Article 1er : M. C est admis provisoirement au bénéfice de l'aide juridictionnelle.

Article 2 : La décision du 2 juillet 2024 portant expulsion du territoire français est annulée.

Article 3 : L'État versera à Me Chavkhalov, avocat de M. C, une somme de 1 000 (mille cents) euros hors taxe en application de l'article L. 761-1 du code de justice administrative et des dispositions du deuxième alinéa de l'article 37 de la loi du 10 juillet 1991, sous réserve de l'admission définitive de M. C à l'aide juridictionnelle et sous réserve que Me Chavkhalov renonce à percevoir la somme correspondant à la part contributive de l'État à l'aide juridictionnelle.

Article 4 : Le surplus des conclusions de la requête est rejeté.

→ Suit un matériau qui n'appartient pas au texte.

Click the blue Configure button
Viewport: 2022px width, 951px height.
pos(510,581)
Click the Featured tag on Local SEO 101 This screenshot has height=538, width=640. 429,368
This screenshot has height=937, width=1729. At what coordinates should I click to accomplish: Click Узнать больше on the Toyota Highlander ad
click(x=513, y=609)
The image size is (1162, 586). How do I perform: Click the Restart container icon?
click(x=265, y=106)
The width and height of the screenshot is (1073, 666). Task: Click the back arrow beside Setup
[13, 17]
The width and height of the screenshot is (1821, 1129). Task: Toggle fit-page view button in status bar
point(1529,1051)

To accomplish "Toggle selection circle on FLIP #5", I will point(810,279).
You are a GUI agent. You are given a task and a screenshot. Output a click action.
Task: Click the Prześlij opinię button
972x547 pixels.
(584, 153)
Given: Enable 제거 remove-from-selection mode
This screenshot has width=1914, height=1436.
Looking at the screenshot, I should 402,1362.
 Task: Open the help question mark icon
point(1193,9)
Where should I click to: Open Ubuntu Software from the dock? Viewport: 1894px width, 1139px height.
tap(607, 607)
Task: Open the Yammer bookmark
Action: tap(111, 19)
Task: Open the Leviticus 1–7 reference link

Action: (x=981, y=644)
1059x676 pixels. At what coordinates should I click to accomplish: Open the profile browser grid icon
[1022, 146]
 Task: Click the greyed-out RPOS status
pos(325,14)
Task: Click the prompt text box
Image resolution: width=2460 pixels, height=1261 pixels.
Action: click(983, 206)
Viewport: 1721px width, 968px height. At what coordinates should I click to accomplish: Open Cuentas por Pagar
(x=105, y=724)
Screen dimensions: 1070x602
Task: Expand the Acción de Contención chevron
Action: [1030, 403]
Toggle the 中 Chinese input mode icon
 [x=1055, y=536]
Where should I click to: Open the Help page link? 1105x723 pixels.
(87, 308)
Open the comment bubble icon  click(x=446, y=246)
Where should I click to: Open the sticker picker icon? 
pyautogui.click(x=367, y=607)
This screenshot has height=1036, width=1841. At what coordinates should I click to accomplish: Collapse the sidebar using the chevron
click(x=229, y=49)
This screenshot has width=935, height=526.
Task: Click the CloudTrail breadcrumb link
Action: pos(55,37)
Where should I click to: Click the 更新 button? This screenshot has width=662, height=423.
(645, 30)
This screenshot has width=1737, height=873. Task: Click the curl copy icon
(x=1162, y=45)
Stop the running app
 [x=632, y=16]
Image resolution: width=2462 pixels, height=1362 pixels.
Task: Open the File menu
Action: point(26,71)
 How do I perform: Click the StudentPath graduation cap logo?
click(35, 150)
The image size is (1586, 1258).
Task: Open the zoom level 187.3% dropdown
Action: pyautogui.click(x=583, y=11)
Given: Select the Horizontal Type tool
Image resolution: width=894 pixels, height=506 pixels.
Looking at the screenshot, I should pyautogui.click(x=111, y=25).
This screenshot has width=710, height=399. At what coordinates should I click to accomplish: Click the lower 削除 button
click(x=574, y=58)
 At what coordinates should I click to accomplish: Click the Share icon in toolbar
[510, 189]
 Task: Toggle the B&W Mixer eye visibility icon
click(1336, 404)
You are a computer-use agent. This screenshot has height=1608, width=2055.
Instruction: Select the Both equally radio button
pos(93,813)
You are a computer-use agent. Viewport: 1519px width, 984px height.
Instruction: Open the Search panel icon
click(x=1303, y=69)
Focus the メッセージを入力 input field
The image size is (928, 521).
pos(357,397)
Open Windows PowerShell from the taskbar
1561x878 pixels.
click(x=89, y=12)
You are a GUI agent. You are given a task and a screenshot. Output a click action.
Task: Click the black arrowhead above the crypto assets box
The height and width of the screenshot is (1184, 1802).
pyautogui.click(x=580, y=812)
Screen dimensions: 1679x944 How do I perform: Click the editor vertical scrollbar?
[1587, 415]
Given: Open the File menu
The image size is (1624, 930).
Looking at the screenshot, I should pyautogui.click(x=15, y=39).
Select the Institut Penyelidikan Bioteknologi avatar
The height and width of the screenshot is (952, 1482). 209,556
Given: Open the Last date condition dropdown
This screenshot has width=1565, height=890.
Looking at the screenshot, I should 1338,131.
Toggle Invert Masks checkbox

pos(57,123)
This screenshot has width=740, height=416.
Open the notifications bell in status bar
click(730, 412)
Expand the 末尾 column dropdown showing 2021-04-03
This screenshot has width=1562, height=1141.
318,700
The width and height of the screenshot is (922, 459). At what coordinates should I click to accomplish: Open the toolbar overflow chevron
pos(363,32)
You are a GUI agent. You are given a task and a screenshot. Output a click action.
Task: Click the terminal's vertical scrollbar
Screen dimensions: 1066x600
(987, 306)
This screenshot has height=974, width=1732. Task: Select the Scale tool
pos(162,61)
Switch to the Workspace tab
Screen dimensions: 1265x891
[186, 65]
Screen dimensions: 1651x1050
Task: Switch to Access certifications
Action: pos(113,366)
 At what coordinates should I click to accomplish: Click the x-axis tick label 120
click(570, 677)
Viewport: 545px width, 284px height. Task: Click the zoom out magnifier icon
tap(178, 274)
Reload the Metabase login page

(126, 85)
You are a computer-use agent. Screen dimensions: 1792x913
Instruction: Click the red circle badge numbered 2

Article 5 : Le présent jugement sera notifié à M. B C, à Me Chavkhalov et à la préfète du Bas-Rhin. Copie en sera adressée au ministre de l'intérieur et au procureur de la République près le tribunal judiciaire de Strasbourg

Délibéré après l'audience du 4 septembre 2024, à laquelle siégeaient :

M. Gros, président,

M. Cormier, conseiller,

Mme Fuchs Uhl, conseillère.

Rendu public par mise à disposition au greffe le 25 septembre 2024.

Le rapporteur,

R. CORMIER

Le président,

T. GROSLe greffier,

P. SOUHAIT

La République mande et ordonne à la préfète du Bas-Rhin en ce qui la concerne ou à tous commissaires de justice à ce requis en ce qui concerne les voies de droit commun contre les parties privées, de pourvoir à l'exécution de la présente décision.